Auto number fields – you had better get them right in version 1.0

Here is another item to add to the list of painful restrictions in managed packages:

For the sake of Google search matches the error message text is: “Error: Auto number fields cannot be added to a custom object when the custom object has already been uploaded in a Managed – Released package”.

“Don’t rebase dates” option in “Export to DOT file”

When exporting a copy of your Trialforce master org that contains a configured version of your managed released package, there is a “Don’t rebase dates” option. Salesforce support provided this explanation:

• If you check the “Don’t Rebase Dates” checkbox, it means don’t rebase the dates. In that case, you preserve the record date in the DOT’ted org. For E.g.:, if the record date in source org is 11/24/10, the record date in DOT’ted org is 11/24/10.
• If you uncheck the “Don’t Rebase Dates” checkbox, it means rebase the dates. In that case, the record date in the DOT’ted org = signup date of the DOT’ted org + (created date of the record in source org – signup date of the source org).

Security Review Costs Now $300 not $5000

The $5000 pricing was pretty discouraging especially if you wanted to create multiple small applications, so this Review fees now only $300? is indeed good news.

AppExchange Security Review – CRUD Security and FLS (Field Level Security)

I will soon be submitting an application into the Force.com AppExchange Security Review process. In preparation I took a look at articles like Testing CRUD and FLS Enforcement and so realized that I needed to add some extra code to my custom UI code.

The first thing I looked at was this apparently salesforce sponsored project OWASP ESAPI implementation for Force.com. Useful to look at but I got no response to emails or issues so be warned.

In the end I added the minimum code I could think of which blocks the custom UI if any object or field level permissions are turned off as at present I do not have requirements for fine grained control. Given that some of the custom UI manipulates multiple objects at once to accomplish the required business logic, this sails close to the describe call governor limit. So don’t manipulate more than 10 types in a piece of code because you won’t be able to implement the (apparently) required security…

The biggest issue I ran into was in the testing of this code.

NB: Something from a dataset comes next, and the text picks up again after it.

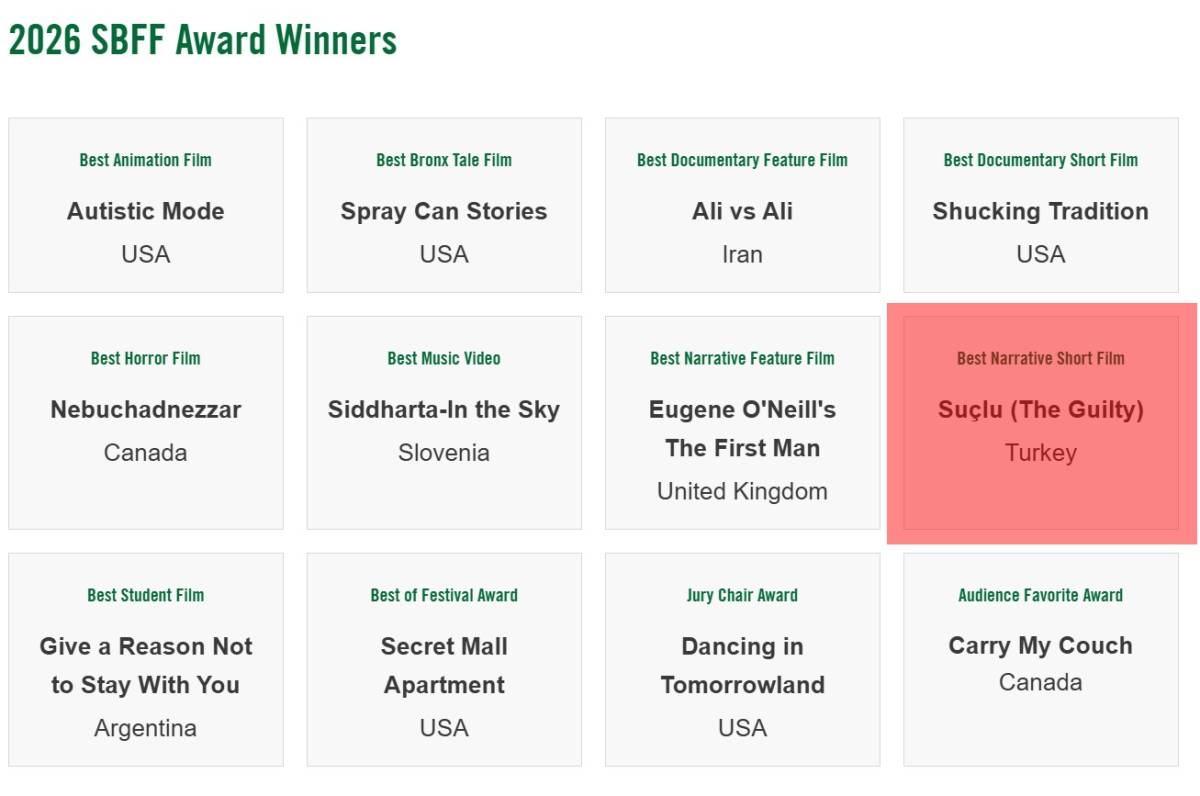
Task: Select the Jury Chair Award label
Action: coord(742,595)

The unit tests need to check that users running under profiles that allow access are not blocked and that users running under profiles that don’t allow access are blocked. But the bad news is that there appears to be some insidious caching that gets in the way. See my response-less post How to test CRUD Security and FLS despite implicit describe caching?. And its not that the describe caching just spans multiple test methods in a test class but it appears to span all the test classes in a test run too. So right now the “don’t allow access” tests are turned off. Not good.